*** Materials provided ***
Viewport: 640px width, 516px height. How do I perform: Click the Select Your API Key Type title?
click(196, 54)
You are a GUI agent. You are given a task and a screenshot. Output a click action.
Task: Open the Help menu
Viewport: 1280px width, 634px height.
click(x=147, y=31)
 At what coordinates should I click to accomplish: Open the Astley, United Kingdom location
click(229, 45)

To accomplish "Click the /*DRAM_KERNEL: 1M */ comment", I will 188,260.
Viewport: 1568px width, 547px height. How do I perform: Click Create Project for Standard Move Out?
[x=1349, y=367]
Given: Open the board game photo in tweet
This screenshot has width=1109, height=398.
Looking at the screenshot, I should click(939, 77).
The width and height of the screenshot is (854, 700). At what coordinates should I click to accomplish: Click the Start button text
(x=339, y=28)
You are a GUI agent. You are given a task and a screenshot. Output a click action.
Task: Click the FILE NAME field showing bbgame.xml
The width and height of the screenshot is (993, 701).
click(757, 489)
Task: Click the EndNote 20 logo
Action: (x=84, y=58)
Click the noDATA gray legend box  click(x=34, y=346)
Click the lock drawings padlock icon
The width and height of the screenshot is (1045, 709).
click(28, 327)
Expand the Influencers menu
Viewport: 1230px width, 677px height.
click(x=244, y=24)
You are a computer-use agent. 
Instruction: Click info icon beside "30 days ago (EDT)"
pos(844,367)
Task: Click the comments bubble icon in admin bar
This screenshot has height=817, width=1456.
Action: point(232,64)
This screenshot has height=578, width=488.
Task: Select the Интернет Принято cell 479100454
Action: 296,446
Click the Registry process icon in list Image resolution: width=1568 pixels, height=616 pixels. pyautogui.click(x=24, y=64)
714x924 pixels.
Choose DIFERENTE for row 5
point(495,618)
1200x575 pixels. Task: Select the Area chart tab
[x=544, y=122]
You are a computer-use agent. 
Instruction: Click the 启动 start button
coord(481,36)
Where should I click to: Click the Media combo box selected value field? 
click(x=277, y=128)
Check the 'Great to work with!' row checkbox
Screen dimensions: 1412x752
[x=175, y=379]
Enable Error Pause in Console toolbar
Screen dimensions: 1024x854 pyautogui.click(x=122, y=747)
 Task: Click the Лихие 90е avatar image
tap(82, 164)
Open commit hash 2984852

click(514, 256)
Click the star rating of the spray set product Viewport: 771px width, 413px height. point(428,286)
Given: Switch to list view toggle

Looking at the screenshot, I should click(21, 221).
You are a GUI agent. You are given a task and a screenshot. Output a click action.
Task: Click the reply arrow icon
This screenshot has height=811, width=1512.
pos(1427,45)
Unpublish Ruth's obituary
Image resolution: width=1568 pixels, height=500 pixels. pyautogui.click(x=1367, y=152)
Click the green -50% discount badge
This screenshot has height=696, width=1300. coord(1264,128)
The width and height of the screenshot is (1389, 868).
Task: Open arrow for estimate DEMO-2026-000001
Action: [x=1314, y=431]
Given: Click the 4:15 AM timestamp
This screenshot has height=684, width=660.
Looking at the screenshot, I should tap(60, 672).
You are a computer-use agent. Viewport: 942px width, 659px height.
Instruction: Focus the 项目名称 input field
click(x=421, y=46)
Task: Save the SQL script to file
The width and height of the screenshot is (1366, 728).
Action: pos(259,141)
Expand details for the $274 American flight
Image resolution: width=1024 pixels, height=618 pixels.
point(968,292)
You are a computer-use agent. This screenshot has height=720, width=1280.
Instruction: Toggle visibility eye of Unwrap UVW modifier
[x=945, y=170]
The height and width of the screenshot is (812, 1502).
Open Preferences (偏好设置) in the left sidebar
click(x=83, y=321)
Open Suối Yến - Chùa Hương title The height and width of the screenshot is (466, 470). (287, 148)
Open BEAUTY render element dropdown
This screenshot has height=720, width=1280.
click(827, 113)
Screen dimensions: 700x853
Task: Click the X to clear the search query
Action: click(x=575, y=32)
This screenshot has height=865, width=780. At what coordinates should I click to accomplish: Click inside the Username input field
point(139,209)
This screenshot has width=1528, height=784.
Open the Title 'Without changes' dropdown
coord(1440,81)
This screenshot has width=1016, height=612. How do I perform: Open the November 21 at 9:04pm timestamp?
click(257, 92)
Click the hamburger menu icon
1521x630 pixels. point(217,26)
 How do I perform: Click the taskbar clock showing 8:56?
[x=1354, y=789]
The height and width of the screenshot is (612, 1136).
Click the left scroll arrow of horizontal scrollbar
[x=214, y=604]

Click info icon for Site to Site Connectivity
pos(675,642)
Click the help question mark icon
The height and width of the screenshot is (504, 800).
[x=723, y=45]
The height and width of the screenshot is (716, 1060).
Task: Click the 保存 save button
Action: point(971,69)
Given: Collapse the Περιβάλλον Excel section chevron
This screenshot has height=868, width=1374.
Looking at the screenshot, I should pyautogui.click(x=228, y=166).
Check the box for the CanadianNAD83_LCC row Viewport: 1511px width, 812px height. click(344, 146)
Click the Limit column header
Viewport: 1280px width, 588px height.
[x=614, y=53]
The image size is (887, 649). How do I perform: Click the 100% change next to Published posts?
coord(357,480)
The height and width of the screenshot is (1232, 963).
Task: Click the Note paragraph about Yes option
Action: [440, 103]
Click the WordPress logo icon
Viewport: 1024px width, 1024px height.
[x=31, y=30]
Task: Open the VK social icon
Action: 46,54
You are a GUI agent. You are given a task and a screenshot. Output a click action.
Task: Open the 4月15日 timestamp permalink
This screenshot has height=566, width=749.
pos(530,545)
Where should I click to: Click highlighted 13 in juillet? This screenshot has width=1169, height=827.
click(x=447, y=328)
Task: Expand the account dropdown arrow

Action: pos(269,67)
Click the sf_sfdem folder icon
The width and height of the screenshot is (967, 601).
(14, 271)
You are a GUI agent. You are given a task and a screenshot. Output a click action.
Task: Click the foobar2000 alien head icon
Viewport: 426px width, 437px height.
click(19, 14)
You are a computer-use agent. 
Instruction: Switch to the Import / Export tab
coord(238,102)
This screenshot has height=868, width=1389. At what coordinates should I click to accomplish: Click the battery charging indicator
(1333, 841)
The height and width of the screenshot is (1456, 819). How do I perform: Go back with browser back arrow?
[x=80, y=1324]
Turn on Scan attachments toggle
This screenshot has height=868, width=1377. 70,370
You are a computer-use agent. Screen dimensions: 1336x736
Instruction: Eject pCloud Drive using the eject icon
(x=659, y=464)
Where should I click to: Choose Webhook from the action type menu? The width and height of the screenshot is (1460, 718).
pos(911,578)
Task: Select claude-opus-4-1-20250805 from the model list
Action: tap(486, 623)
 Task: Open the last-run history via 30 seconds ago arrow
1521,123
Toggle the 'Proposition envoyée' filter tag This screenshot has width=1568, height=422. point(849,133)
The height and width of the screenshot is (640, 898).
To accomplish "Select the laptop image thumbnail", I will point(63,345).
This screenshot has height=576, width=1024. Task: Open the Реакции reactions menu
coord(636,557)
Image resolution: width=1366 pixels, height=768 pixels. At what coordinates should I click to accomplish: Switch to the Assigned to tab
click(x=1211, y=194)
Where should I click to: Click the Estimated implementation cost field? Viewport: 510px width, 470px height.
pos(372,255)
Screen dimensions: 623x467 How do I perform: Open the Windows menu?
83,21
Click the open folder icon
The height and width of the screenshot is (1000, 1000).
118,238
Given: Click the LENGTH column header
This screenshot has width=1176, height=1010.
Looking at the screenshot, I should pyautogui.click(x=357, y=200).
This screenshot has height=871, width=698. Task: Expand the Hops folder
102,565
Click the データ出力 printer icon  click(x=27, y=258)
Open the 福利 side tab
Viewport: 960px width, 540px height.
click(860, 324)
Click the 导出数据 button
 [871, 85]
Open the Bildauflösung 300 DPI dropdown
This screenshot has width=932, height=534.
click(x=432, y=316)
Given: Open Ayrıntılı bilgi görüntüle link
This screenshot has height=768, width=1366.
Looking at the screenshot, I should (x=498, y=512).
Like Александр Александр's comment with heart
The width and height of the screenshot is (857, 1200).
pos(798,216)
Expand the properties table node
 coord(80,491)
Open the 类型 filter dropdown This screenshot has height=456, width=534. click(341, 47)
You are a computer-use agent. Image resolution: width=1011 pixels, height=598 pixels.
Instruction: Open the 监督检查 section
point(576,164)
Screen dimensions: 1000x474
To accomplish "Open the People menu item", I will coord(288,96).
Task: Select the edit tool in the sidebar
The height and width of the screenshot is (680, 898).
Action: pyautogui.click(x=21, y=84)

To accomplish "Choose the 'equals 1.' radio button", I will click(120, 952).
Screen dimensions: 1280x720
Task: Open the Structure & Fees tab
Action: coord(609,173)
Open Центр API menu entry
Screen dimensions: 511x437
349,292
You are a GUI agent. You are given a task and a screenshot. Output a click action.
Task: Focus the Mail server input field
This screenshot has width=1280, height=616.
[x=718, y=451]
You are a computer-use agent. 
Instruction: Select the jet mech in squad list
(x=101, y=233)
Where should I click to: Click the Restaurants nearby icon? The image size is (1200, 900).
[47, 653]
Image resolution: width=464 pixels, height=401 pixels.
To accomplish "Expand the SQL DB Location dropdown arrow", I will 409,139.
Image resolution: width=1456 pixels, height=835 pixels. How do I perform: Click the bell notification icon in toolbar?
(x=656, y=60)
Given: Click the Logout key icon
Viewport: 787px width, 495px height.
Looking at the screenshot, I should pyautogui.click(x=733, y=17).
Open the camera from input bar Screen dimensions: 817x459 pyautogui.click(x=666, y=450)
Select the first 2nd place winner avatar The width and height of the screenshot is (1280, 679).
*** End of Materials provided ***
(Aim of the task):
Across the entries above, how many lines contain the string "filter"? The number alone is the answer.

(Task result):
2